You probably missed it, as I did dismiss that detail in my own race report, but I did slip once during my fast 10K at the Silicon Valley Turkey Trot on November 22nd. I did pay much attention to a pain in my butt the following few days, attributing it to some soreness and lack of proper stretching after the race (a classic mistake for me especially for such a social event). I did run for a few days afterwards and was even contemplating showing up at CIM (the California International Marathon) the following week but bailed out. It was about time that I took my annual 3-week rest and I had logged enough miles to deserve it (i.e. I was already way ahead of my 100K or 62.2 mile/week average).

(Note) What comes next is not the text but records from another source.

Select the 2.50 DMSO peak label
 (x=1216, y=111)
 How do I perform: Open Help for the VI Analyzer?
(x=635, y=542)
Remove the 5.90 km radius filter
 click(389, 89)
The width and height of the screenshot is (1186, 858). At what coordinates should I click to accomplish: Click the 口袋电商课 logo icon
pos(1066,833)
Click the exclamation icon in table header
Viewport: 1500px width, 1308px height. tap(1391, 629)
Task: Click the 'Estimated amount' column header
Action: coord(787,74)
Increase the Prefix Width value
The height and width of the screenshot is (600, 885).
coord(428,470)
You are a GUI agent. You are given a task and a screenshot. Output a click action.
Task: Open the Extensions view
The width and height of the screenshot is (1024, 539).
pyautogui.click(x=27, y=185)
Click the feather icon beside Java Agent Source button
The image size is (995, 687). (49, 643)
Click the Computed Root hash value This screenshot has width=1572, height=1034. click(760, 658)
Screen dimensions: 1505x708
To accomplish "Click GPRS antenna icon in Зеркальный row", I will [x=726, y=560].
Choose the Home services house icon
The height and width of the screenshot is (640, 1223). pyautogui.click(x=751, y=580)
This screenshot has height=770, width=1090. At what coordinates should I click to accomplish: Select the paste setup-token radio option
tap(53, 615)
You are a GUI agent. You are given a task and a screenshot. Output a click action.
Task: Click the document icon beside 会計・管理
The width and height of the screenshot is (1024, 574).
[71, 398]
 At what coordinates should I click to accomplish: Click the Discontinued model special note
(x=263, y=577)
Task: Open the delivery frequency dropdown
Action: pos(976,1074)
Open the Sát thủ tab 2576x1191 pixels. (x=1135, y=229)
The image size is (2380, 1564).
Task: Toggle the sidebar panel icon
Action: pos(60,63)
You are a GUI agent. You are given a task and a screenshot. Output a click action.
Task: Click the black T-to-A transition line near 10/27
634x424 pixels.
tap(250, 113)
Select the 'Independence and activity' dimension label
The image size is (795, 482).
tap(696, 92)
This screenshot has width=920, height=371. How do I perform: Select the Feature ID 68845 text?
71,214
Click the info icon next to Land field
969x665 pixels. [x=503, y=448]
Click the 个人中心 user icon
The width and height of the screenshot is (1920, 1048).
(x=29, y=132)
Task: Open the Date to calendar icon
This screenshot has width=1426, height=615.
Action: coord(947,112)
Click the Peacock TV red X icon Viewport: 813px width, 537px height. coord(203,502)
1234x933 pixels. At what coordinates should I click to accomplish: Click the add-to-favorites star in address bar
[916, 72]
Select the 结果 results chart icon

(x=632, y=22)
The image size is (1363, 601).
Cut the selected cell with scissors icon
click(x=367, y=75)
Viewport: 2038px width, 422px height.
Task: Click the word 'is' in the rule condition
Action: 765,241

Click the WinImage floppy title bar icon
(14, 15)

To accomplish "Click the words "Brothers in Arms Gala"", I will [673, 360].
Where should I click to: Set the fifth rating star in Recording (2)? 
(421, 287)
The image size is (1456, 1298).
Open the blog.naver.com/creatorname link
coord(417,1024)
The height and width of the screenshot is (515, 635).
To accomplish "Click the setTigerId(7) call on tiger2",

In addition to the frustration of not running during these 3 weeks, I got stressed out not only by a lot of pre-holiday deadlines at work but also because that pain wasn't fading out, at all, despite being excessively focused on doing absolutely nothing physical during this time. I resumed training for a few days between Christmas and New Year Day, with a few very nice runs with the three boys, in town for a few days, and the pain was exactly the same. Annoying at every stride.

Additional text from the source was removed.